WORK INSTRUCTIONS: Check the material that follows for the word "agent" and say how many lines contain it, with no other words.

RECORDS FOR THE TASK:
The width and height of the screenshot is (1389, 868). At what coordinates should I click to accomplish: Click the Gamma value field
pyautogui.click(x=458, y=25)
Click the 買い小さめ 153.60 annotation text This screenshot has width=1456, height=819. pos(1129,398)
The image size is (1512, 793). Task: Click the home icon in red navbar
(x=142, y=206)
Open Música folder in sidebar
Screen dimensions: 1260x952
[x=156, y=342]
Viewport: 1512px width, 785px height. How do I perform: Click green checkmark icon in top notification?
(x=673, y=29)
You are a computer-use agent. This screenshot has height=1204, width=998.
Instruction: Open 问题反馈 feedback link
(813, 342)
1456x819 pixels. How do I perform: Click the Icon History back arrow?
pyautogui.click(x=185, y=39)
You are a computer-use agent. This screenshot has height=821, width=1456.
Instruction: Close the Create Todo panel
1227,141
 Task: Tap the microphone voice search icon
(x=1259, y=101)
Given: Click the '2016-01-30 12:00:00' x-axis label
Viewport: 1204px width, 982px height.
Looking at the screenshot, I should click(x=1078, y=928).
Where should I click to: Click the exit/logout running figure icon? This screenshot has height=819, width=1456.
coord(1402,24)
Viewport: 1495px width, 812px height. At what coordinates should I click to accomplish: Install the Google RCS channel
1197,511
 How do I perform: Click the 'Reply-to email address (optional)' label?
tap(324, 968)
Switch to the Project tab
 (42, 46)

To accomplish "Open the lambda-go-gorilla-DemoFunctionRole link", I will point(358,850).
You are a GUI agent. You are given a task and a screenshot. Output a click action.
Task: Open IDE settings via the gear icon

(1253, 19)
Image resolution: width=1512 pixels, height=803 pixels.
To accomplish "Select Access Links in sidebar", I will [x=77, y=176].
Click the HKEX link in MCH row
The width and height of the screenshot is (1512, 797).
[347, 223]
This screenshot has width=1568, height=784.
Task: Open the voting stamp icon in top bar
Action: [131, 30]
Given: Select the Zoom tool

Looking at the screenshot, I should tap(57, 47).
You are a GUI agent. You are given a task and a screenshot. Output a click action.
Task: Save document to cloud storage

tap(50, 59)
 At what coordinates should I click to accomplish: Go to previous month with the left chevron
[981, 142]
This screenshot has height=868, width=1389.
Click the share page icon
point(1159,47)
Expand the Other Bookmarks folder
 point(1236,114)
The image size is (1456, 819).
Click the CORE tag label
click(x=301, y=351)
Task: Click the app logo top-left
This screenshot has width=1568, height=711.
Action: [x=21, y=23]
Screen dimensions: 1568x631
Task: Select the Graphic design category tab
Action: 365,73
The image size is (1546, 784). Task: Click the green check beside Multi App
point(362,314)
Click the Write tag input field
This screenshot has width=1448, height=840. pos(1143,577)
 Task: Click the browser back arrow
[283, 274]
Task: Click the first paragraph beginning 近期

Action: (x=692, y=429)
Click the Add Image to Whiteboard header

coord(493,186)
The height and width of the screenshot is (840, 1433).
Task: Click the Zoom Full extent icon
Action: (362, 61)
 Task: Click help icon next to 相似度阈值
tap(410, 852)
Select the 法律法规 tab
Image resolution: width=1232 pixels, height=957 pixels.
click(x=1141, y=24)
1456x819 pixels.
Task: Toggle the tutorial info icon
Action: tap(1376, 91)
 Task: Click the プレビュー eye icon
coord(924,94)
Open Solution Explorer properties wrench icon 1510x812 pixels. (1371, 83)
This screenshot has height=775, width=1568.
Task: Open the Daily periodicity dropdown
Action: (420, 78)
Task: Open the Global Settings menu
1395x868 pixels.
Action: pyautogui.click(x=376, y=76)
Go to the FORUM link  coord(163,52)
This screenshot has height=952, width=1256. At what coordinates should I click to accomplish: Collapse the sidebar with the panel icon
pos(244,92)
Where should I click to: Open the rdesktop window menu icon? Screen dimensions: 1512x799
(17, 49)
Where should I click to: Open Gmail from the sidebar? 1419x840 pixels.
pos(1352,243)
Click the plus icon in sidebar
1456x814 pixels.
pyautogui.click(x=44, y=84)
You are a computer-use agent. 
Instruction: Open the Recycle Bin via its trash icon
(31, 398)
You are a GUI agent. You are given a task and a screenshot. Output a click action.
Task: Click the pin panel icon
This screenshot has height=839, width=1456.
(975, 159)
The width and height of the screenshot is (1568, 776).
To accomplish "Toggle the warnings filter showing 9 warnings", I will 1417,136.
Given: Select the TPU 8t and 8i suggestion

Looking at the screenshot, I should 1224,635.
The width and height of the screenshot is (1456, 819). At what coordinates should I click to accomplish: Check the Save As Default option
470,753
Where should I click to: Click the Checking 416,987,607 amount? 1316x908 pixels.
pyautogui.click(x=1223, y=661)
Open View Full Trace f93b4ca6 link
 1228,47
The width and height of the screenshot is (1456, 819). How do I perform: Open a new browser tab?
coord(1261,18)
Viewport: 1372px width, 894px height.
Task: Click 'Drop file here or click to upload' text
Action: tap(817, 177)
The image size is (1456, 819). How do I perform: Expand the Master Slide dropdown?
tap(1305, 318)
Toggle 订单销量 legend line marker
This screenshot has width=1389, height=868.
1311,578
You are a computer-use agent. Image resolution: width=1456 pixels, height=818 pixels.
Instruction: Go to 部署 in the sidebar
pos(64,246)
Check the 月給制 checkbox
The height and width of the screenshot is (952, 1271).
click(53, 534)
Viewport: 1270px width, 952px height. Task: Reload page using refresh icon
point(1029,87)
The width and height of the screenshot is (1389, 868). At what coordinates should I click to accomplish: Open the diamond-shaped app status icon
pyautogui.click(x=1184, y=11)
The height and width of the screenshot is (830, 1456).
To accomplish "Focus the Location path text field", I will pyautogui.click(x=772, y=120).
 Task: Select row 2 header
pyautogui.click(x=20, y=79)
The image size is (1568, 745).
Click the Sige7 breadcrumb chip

WORKED SOLUTION: 7